### RECORDS FOR PROCESSING ###
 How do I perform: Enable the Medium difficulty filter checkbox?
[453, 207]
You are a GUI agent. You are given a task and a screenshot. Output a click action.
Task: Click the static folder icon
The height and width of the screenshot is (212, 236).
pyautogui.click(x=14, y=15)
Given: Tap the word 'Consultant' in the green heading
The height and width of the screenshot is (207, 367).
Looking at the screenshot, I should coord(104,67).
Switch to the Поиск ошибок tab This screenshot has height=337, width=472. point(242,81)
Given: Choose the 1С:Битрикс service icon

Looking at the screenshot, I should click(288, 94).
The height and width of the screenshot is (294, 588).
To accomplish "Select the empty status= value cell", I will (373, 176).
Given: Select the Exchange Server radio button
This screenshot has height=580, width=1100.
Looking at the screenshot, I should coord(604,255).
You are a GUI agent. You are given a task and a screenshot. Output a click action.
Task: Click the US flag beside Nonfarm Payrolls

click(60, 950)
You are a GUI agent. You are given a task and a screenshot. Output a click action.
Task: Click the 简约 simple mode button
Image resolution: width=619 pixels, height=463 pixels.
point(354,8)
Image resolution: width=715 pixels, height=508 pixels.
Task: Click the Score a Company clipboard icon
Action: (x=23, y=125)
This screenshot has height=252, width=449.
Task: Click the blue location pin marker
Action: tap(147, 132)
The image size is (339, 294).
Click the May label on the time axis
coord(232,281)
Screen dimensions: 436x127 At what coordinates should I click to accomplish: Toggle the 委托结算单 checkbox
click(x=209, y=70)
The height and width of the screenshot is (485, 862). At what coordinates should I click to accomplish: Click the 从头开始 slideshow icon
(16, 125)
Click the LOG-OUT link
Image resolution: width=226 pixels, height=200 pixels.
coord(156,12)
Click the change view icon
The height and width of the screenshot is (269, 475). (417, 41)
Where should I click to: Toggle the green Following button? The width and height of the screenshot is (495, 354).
###
* **ACTIVITY**
Copy each line above where "green" appears.

* **ANSWER SECTION**
Given: Tap the word 'Consultant' in the green heading
Where should I click to: Toggle the green Following button? The width and height of the screenshot is (495, 354).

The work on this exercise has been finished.